[Saved entries]
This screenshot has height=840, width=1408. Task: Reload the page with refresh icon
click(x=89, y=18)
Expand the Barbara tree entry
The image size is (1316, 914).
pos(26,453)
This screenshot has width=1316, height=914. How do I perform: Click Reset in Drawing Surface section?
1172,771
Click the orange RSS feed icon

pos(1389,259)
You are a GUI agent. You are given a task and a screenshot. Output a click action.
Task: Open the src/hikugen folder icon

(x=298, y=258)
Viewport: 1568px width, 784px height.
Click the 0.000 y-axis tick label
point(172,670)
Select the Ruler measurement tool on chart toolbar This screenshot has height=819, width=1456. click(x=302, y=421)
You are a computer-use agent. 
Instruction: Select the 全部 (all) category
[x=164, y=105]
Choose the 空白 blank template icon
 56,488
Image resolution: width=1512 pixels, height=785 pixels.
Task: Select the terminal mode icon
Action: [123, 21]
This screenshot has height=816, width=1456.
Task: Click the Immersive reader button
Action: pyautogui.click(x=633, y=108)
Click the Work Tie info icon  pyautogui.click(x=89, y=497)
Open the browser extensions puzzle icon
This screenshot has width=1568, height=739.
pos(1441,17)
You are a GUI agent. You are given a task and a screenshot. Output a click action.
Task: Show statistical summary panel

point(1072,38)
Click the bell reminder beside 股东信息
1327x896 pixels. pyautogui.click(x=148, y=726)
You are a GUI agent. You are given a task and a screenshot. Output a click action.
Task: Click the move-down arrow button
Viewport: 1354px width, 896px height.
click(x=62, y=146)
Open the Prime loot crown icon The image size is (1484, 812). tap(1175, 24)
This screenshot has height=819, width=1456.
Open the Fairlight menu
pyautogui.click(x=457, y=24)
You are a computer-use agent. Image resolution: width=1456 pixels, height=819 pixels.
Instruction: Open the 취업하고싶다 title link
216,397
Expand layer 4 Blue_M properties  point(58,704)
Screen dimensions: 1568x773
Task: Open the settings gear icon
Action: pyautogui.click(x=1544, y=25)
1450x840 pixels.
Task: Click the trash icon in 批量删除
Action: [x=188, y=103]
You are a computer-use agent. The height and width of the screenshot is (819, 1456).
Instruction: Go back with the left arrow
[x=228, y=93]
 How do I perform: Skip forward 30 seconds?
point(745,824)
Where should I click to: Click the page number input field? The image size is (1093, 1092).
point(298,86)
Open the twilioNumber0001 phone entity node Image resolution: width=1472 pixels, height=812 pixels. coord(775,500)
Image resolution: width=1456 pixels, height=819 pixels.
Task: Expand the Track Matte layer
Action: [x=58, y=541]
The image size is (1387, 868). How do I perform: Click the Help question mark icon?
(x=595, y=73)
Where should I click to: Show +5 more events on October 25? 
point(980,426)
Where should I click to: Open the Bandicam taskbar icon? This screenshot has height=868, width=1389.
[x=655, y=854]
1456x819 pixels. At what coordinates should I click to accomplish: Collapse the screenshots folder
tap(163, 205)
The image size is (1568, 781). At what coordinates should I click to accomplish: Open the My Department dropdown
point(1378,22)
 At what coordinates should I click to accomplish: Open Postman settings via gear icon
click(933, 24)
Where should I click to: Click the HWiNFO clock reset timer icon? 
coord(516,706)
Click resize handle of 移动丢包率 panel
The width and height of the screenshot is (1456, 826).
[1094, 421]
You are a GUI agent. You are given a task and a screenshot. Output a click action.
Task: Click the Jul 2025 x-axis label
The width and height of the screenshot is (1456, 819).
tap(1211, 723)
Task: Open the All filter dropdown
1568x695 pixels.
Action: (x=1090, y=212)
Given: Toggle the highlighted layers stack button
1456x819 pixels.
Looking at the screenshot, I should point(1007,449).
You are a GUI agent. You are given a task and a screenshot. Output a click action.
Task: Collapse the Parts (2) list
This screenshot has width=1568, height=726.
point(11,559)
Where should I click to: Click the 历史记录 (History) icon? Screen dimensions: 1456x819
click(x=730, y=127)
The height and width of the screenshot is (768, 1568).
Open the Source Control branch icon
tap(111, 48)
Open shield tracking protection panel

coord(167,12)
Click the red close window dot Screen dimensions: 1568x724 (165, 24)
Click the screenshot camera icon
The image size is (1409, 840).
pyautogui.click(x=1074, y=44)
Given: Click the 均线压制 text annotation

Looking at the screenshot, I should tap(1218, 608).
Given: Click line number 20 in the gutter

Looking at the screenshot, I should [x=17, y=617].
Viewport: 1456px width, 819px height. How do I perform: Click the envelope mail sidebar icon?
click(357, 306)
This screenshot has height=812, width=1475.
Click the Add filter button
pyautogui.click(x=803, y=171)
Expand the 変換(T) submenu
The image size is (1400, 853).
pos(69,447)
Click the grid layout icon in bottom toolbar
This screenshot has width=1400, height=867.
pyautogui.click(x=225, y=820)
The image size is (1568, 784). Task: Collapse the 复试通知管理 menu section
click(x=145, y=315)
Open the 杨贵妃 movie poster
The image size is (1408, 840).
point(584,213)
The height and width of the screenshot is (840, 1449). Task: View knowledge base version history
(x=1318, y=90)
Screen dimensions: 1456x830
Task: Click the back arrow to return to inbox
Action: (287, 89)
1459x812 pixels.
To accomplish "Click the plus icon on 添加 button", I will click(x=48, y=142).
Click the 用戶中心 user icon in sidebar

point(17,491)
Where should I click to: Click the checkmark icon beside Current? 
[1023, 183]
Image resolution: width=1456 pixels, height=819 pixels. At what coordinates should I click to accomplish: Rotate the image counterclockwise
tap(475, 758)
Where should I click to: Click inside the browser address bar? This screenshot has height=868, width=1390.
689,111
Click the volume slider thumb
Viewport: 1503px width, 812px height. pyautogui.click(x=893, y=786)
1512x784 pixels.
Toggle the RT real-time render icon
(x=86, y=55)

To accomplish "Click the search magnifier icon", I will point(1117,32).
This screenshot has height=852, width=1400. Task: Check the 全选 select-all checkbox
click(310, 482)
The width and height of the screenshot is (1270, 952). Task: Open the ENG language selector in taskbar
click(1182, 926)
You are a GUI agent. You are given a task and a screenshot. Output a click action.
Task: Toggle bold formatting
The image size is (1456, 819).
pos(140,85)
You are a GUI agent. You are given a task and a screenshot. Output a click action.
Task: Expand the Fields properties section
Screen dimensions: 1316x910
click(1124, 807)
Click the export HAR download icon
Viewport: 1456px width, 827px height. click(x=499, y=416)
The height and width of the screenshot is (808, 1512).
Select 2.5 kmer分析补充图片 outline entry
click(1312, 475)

_Work task_.
For each line above that contains the word "computer", make a copy.

_Solution for this task_.
You are a computer-use agent. 
You are a computer-use agent. Image resolution: width=1456 pixels, height=819 pixels.
You are a computer-use agent. The height and width of the screenshot is (819, 1456).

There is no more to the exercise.